Die einzelne Tandems und Teams gaben Einblicke in ihren Arbeitsprozess, teilten Fragen und erprobten Methoden. Dabei konnten sie die Kolleg*innen als kritische Freund*innen unterstützen und mit ihren Rückmeldungen den Raum für eine gemeinsame Reflexion öffnen. Nebst der Rolle der kritischen Freund*innen, übernahmen jeweils zwei Gruppen für die Präsentierenden die Aufgabe der Dokumentation. In der Absicht, einen multiperspektivischen Blick auf die Projektvorhaben zu ermöglichen, kamen dabei verschiedene forschende Methoden zum Einsatz: Eine Gruppe skizzierte während des Beitrags „visual recordings“ bzw. visuelle Übersetzung der Prozesse. Diese Aufzeichnungen bildeten den Ausgangspunkt für eine gemeinsame Nachbesprechung der Beiträge mit dem Plenum. Eine zweite Gruppe protokollierte als teilnehmende Beobachter*innen den Beitrag. Anhand der mitnotierten Stichworte sollten diese Gruppen im Nachgang zum Treffen einen freien Bericht verfassen und ihn an die Beitragenden senden.
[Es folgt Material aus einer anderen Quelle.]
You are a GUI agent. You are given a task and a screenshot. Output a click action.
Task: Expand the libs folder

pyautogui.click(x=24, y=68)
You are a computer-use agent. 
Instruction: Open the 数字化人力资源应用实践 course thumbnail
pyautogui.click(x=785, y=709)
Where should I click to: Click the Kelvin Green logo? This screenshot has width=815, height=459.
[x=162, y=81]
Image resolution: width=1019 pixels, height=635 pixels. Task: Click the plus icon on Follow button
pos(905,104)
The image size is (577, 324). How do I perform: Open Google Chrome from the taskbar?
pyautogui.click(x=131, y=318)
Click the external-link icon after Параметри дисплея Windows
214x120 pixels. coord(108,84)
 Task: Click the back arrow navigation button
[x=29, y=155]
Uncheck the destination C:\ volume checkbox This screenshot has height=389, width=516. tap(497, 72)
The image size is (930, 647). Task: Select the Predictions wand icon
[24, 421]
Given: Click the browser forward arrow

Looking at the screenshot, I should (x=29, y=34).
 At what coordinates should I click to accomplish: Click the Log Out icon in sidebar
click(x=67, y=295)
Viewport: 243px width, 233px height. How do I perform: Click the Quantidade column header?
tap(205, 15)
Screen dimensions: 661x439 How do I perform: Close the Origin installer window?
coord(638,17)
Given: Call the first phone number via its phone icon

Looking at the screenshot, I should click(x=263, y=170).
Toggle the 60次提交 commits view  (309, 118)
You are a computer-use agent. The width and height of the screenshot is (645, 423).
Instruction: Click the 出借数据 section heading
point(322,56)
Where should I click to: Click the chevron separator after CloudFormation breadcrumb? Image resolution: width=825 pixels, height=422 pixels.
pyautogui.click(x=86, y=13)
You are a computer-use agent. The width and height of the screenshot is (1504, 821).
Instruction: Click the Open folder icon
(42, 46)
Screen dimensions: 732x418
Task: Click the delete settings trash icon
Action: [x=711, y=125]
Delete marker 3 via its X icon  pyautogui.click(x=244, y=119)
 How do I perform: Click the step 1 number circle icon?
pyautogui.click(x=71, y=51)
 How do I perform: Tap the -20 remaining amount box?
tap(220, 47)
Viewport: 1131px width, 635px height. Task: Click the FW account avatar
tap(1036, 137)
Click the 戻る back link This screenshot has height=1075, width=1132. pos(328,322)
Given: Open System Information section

Der Tag hat einmal mehr verdeutlicht, wie komplex die Beschäftigung mit diskriminierungskritischen Themen – nicht zuletzt auf der visuellen und damit repräsentativen Ebene ist: „Es besteht immer das Risiko, dass sich während der Beschäftigung mit Diskriminierungskritik die kritisierten Gewaltverhältnisse paradoxerweise wiederholen“. Was Carmen Mörsch in der Einführung zu den von ihr zusammengetragenen Materialien zu Critical Diversity Literacy zu bedenken gibt, hat sich in unserem Fall einmal mehr bestätigt: Insbesondere die Art und Weise, wie in der Praxis einiger Tandems/Teams Rassismus thematisiert wurde, gab Anlass zu heftiger Kritik, woraus sich in der Nachbesprechung eine emotionsgeladene Konfliktschleife ergab. Diese Kontroverse warf auch grundsätzliche Fragen zur Fortbildung auf

  • Wie sind Emotionen und Affekte mit unterschiedlichen Machtpositionen und weißen Privilegien verstrickt? Wie können Emotionen und Affekte als wesentlicher Teil von Ver_lernprozessen im Zusammenhang mit Diskriminierungen in der Fortbildung mehr Raum und Aufmerksamkeit erhalten?
  • Wie hängen Emotionen damit zusammen, was Kenneth Jones und Tema Okun als „White Supremacy Culture“ Jones/Okun 2001) beschreiben? Oder anders gefragt: Wessen Emotionen nehmen im Rahmen einer Fortbildung wie der KontextSchule welchen Raum ein – wer hat ein (vermeintliches) Anrecht darauf, sich wohlzufühlen (ebda.), mit welchen Unbehagen beschäftigen wir uns wann und in welcher Konstellation?
  • Und damit zusammenhängend: wie kann die Notwendigkeit einer kontinuierlichen (selbst)kritischen Beschäftigung mit Weißsein und anderen Privilegien in der Fortbildung vermittelt und ggf. eingefordert werden?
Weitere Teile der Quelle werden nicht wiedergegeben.